● **GOAL OF THE EXERCISE**:
All of the entries below need to be repeated exactly.

● **Records from a collection**:
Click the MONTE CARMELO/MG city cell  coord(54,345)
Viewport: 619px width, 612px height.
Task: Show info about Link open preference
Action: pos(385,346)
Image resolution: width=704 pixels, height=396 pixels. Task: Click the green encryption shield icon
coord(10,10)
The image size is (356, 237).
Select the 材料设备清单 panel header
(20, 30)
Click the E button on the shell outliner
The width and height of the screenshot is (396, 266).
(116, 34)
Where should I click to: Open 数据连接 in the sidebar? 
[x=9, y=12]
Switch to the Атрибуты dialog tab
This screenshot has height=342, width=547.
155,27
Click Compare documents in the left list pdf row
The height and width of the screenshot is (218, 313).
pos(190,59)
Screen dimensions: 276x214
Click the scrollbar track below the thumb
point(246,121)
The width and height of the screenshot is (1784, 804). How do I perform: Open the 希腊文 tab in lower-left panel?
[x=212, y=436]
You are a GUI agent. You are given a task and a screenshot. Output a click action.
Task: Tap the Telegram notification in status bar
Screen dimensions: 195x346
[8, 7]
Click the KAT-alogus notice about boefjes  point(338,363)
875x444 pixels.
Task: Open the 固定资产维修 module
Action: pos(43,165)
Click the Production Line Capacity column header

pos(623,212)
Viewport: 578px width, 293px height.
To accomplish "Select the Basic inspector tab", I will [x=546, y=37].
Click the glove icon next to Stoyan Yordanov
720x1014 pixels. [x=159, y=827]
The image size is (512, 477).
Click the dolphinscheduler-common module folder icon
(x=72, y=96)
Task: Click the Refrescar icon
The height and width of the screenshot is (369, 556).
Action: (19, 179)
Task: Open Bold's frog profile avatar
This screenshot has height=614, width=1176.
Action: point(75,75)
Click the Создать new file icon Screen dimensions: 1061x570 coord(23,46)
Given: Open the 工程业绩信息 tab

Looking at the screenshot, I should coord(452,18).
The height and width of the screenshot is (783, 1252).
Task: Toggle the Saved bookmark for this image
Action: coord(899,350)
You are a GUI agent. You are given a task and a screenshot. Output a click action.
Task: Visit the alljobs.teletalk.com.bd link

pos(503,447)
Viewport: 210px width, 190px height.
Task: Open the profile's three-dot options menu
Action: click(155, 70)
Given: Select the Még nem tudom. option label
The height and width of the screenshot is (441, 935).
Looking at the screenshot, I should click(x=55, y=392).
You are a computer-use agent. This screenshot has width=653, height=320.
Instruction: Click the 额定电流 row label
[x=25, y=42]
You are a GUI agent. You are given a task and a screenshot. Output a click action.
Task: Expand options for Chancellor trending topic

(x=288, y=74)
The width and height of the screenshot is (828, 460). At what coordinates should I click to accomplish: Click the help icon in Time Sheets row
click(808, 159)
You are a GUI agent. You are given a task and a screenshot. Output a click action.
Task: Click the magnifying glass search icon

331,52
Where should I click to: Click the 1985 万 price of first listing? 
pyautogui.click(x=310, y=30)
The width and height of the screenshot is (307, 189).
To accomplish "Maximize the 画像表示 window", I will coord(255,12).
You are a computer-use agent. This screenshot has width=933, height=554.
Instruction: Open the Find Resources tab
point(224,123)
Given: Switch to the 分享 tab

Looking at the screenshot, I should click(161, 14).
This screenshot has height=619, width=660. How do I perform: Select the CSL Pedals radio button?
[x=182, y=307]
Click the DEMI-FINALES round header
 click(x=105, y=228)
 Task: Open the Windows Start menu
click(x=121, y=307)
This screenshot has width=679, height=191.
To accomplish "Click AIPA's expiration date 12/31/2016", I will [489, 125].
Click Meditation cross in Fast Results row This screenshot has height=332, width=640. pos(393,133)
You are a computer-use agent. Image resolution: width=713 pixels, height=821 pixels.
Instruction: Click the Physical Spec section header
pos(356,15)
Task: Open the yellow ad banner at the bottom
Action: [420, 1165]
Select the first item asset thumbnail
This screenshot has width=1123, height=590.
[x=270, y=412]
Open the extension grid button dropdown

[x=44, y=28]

● **OUTPUT FOR THIS EXERCISE**:
Click the MONTE CARMELO/MG city cell  coord(54,345)
Viewport: 619px width, 612px height.
Task: Show info about Link open preference
Action: pos(385,346)
Image resolution: width=704 pixels, height=396 pixels. Task: Click the green encryption shield icon
coord(10,10)
The image size is (356, 237).
Select the 材料设备清单 panel header
(20, 30)
Click the E button on the shell outliner
The width and height of the screenshot is (396, 266).
(116, 34)
Where should I click to: Open 数据连接 in the sidebar? 
[x=9, y=12]
Switch to the Атрибуты dialog tab
This screenshot has height=342, width=547.
155,27
Click Compare documents in the left list pdf row
The height and width of the screenshot is (218, 313).
pos(190,59)
Screen dimensions: 276x214
Click the scrollbar track below the thumb
point(246,121)
The width and height of the screenshot is (1784, 804). How do I perform: Open the 希腊文 tab in lower-left panel?
[x=212, y=436]
You are a GUI agent. You are given a task and a screenshot. Output a click action.
Task: Tap the Telegram notification in status bar
Screen dimensions: 195x346
[8, 7]
Click the KAT-alogus notice about boefjes  point(338,363)
875x444 pixels.
Task: Open the 固定资产维修 module
Action: pos(43,165)
Click the Production Line Capacity column header

pos(623,212)
Viewport: 578px width, 293px height.
To accomplish "Select the Basic inspector tab", I will [x=546, y=37].
Click the glove icon next to Stoyan Yordanov
720x1014 pixels. [x=159, y=827]
The image size is (512, 477).
Click the dolphinscheduler-common module folder icon
(x=72, y=96)
Task: Click the Refrescar icon
The height and width of the screenshot is (369, 556).
Action: (19, 179)
Task: Open Bold's frog profile avatar
This screenshot has height=614, width=1176.
Action: point(75,75)
Click the Создать new file icon Screen dimensions: 1061x570 coord(23,46)
Given: Open the 工程业绩信息 tab

Looking at the screenshot, I should coord(452,18).
The height and width of the screenshot is (783, 1252).
Task: Toggle the Saved bookmark for this image
Action: coord(899,350)
You are a GUI agent. You are given a task and a screenshot. Output a click action.
Task: Visit the alljobs.teletalk.com.bd link

pos(503,447)
Viewport: 210px width, 190px height.
Task: Open the profile's three-dot options menu
Action: click(155, 70)
Given: Select the Még nem tudom. option label
The height and width of the screenshot is (441, 935).
Looking at the screenshot, I should click(x=55, y=392).
You are a computer-use agent. This screenshot has width=653, height=320.
Instruction: Click the 额定电流 row label
[x=25, y=42]
You are a GUI agent. You are given a task and a screenshot. Output a click action.
Task: Expand options for Chancellor trending topic

(x=288, y=74)
The width and height of the screenshot is (828, 460). At what coordinates should I click to accomplish: Click the help icon in Time Sheets row
click(808, 159)
You are a GUI agent. You are given a task and a screenshot. Output a click action.
Task: Click the magnifying glass search icon

331,52
Where should I click to: Click the 1985 万 price of first listing? 
pyautogui.click(x=310, y=30)
The width and height of the screenshot is (307, 189).
To accomplish "Maximize the 画像表示 window", I will coord(255,12).
You are a computer-use agent. This screenshot has width=933, height=554.
Instruction: Open the Find Resources tab
point(224,123)
Given: Switch to the 分享 tab

Looking at the screenshot, I should click(161, 14).
This screenshot has height=619, width=660. How do I perform: Select the CSL Pedals radio button?
[x=182, y=307]
Click the DEMI-FINALES round header
 click(x=105, y=228)
 Task: Open the Windows Start menu
click(x=121, y=307)
This screenshot has width=679, height=191.
To accomplish "Click AIPA's expiration date 12/31/2016", I will [489, 125].
Click Meditation cross in Fast Results row This screenshot has height=332, width=640. pos(393,133)
You are a computer-use agent. Image resolution: width=713 pixels, height=821 pixels.
Instruction: Click the Physical Spec section header
pos(356,15)
Task: Open the yellow ad banner at the bottom
Action: [420, 1165]
Select the first item asset thumbnail
This screenshot has width=1123, height=590.
[x=270, y=412]
Open the extension grid button dropdown

[x=44, y=28]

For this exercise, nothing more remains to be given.